記録的な寒波に見舞われた年末年始。全国的に暖房用の電力需要が大幅に伸びたことに加えて、発電燃料である液化天然ガス(LNG)が底を突きかけ、電力需給が逼迫(ひっぱく)。日本卸電力取引所(JEPX)の電力スポット価格は急騰。昨年12月中旬まで1㌔㍗時あたり10円前後で推移していたものが、一時、200円を超える高値を付けた。電気代が市場価格に連動する新電力を利用している家庭では、1月分の電気代が大きく跳ね上がったのではないだろうか。
私が暮らしている茨城県も連日、最低気温が0度を下回り、暖房が欠かせない日が続いた。だが、先日、請求がきたわが家の1月分の電気代は586円(使用期間は2020年12月16日〜21年1月17日の33日間で、使用量は32㌔㍗時)。総務省統計局の「家計調査年報(家計収支編)2019年」によると、私と同じ単身世帯の1カ月あたりの電気代は平均5700円なので、1月分は10分の1程度ということになる。
「ほとんど家にいないのでは?」と思われるかもしれないが、フリーライターの私にとって、自宅は生活の場であるとともに、仕事場でもある。取材を除けば在宅勤務で、コロナ禍以前からステイホームだ。最近は取材やミーティングもオンラインが増えているため、家にいる時間が増している。食事は3食ほぼ自炊で、食材を保存するための冷蔵庫は常に電源が入っている。2日に1回は洗濯機も回すし、掃除機もかける。暗くなれば照明もつけるし、仕事でパソコンやプリンターだって使う。それでも電気代が毎月600〜700円で済んでいるのは、電気契約の料金プランを「5アンペア」にしているからだ。
◇「5アンペア契約」とは?
16年4月の電力自由化以降、電気の小売事業に新規企業が続々と参入。20年10月現在、新電力の登録件数は679社まで増加し、料金プランも多様化している。これまで決まった電力会社しか利用できなかった一般家庭も、契約先を自由に選べるようになり、新電力に切り替えることで、電気代が大幅に安くなるプランも出ている。
だが、複数の新電力を比較したものの、わが家の電気の使い方では、新電力に乗り換えても、安くなるプランは見つからなかった。そのため、東京電力が自由化以前から提供している旧プランの一つ「従量電灯A」を、13年10月から継続して利用している。通称「5アンペア契約」だ。

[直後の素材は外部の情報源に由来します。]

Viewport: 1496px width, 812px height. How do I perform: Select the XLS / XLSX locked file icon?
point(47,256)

アンペアは電気が流れる大きさを表す単位で、数字が大きくなるほど一度にたくさんの電気が使えるようになる。東京電力や東北電力、中部電力などの大手6電力は、アンペア数の大きさによって基本料金が異なるプランが設定されており、これに電気の使用量に応じた電力量料金が加算される(関西電力、中国電力など4電力は、契約アンペアによって基本料金が異なるプランはない)。

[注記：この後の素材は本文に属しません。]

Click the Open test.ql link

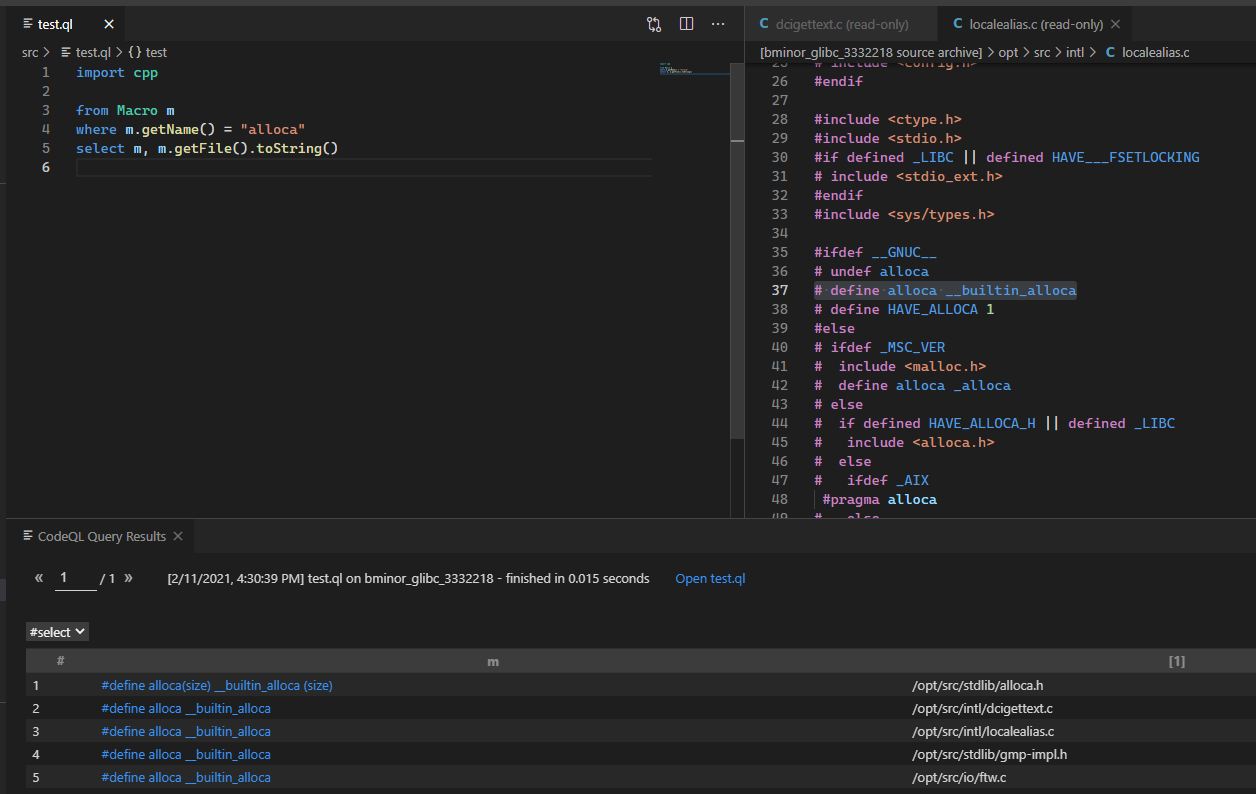(710, 578)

たとえば、東京電力の旧プランの「従量電灯B」では、最低の10アンペアの基本料金(税込み)が286円、15アンペアが429円、20アンペアが572円で、以降10アンペア増えるごとに286円加算され、最高の60アンペアが1716円。電力量料金は使用した電力量に応じて、1㌔㍗時あたり19・88円〜30・57円(2月5日現在、燃料価格の変動に応じて増減あり)。